Overall Project Activities
Memorandum of Understanding (MOU). The MOU for the 2005-2006 funding year identified across the project 38 categories of activities planned. To date, the PhysTEC sites have engaged primarily in raising awareness of the project at each institution and teacher recruitment strategies.
Marcia Fetters, Associate Professor and Science Educator at Western Michigan University, joined the project as Consultant for the 2005-2006 academic year. Marcia will focus efforts on reporting on the TIR program, and its strengths and challenges in relation to both the PhysTEC project and to national science education goals.
Mary Fehrs, Professor Emeritus at Pacific University has joined the project as Associate Project Director for Coalition Development. She has been active in testing new curriculum and pedagogy at Pacific inspired by her long association with AAPT where she has served on the executive board and been active in encouraging women in physics.
Site Visits. In early October project management visited The University of Colorado at Boulder, and visited Towson University and The University of Arkansas in early November. These visits were intended to get local feedback on the new MOU process and reporting objectives; probe ways in which work at ACP can help projects move forward; renew connections between PPIs and project management; and to introduce Mary Fehrs to the project.
Project Website Updating. To foster communication both within the project and with the larger educational world, the PPIs’ 2004-2005 annual reports will be put up on the web. They will reside in the teacher preparation digital library, a new collection of the ComPADRE project that was initiated by Ted Hodapp as part of the PhysTEC dissemination process. At this time, project staff is working with the PPI leaders to revise these reports to fit a template that utilizes a standardized set of questions. The goals are to encourage thorough reporting on the project outcomes and to facilitate comparisons of approaches and results across all the PPIs.
New Members. PhysTEC welcomes Brigham Young University; Rutgers, The State University of New Jersey; Morningside College; and Buffalo State College.

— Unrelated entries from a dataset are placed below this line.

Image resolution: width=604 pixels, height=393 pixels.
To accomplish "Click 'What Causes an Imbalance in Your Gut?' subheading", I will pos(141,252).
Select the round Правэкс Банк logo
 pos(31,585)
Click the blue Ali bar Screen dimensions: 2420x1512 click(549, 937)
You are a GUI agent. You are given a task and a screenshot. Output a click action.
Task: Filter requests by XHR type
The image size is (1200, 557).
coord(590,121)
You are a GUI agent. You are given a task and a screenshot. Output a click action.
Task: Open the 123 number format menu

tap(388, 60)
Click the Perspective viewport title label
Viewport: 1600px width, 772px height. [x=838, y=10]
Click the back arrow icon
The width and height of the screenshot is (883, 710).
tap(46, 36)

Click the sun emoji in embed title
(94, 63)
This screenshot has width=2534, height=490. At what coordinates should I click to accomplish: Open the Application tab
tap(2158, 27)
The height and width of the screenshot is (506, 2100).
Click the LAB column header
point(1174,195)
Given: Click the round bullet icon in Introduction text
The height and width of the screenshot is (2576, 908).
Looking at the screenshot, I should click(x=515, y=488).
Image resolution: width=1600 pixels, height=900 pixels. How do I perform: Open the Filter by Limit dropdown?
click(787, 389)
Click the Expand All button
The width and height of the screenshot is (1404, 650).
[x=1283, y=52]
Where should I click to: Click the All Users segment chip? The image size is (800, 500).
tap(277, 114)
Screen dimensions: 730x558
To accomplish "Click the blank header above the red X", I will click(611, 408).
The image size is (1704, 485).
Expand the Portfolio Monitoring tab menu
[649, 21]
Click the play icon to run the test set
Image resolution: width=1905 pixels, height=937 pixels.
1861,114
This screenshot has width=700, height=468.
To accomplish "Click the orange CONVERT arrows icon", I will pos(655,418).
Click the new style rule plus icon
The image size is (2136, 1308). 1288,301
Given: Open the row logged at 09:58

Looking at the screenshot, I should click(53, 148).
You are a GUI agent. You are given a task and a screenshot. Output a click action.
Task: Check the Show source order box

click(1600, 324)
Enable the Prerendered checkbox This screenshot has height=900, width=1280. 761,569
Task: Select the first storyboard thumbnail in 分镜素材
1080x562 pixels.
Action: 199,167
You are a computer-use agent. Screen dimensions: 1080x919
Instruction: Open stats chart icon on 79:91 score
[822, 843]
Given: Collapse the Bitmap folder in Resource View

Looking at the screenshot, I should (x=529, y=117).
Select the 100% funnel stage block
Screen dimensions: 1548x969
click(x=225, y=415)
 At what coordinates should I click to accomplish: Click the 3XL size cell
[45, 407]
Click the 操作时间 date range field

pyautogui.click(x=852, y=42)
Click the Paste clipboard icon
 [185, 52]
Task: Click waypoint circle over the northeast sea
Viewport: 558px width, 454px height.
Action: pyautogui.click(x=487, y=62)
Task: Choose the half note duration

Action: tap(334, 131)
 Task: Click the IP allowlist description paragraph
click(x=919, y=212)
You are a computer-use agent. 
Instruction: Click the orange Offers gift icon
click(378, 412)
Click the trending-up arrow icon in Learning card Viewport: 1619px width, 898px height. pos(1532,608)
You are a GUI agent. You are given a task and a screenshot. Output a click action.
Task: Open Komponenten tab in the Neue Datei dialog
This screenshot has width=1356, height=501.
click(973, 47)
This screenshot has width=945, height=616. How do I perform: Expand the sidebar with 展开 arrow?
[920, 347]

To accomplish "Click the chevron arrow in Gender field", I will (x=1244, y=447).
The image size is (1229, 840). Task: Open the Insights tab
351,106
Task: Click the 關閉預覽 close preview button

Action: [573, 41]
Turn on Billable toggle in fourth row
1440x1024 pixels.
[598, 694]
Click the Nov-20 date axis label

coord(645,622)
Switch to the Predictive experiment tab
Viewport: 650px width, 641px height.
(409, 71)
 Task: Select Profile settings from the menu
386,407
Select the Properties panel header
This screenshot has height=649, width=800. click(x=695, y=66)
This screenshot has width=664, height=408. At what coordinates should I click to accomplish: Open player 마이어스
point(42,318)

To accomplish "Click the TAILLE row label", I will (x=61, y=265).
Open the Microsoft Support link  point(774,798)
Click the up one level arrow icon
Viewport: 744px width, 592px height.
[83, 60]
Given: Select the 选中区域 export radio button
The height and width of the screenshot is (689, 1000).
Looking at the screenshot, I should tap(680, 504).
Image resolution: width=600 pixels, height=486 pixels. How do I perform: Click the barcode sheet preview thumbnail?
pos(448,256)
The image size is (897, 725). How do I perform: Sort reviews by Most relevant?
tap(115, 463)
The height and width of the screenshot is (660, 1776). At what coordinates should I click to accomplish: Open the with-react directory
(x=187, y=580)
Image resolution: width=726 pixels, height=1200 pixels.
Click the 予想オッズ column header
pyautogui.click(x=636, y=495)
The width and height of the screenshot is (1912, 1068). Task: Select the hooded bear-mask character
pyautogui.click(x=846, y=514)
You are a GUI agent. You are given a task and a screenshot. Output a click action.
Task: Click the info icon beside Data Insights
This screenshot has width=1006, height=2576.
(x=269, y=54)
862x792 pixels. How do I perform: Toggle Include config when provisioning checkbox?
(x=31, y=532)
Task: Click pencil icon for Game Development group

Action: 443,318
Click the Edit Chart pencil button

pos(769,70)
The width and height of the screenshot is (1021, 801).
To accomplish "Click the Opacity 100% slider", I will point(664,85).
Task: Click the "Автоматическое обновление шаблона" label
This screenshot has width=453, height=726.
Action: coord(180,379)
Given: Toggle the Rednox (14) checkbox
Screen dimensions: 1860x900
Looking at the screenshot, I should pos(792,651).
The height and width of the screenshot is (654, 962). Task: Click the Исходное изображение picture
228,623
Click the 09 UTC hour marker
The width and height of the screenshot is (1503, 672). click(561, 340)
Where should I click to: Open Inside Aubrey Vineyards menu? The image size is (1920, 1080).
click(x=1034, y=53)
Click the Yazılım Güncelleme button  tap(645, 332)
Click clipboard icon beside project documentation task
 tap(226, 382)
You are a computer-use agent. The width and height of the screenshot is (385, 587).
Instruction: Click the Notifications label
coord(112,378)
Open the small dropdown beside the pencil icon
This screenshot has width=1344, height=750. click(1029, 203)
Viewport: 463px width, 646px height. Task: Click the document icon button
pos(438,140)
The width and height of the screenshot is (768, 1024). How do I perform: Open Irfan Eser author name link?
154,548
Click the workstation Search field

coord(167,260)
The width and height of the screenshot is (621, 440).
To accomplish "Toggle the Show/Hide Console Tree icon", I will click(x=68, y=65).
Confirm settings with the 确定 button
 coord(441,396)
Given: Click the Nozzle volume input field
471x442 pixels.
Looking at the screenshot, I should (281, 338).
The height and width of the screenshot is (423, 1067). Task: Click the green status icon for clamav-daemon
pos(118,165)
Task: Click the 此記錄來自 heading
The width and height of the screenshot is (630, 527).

Brigham Young University, in Provo Utah, has a unique program of teacher preparation that will graduate 23 (yes, that number is correct) secondary teachers licensed to teach physics in Utah this year. A new development at BYU is the hiring of Duane Merrill to teach, among other things, the secondary science methods course. Duane, a longtime high school physics teacher who is well known within the Utah physics teacher community, is in a tenure-track position in the physics department to maintain and build the program. Duane has already introduced a Teacher Advisory Group to the BYU program after having learned about similar ongoing efforts at PhysTEC sites.
The Rutgers Graduate School of Education and Physics/Astronomy Department work together with others in physics and education on the development of investigative learning systems, as well as on the development of formative assessment activities for introductory physics course to enable future physics teachers to develop higher-level science process abilities. Additionally, Rutgers, through Teacher Advisory Groups, sponsors sessions throughout the academic year for high school teachers.
Morningside College recently restructured their Physics Department, moving from traditional lectures to interactive modules designed to align with teaching strategies and methods. These new modules utilize pedagogical techniques appropriate for adaptation into the public school system. Additionally, physics students engage in research that extends into the community, increasing the awareness of physics and physics teaching, at Morningside College.
Buffalo State is one of the leading comprehensive teacher preparation and development institutions in New York State, and the pre-eminent institution in Western New York, enrolling more than three thousand teacher candidates and teachers. The College is a U niversity College in the State University of New York system. There are one undergraduate (BSEd), two post-baccalaureate (certification only) and two graduate programs (MSEd with and without Alternative Certification) programs leading to physics teacher certification at Buffalo State. Additionally, all Buffalo State teacher preparation programs are rigorously accredited by the National Council for Accreditation of Teacher Education (NCATE).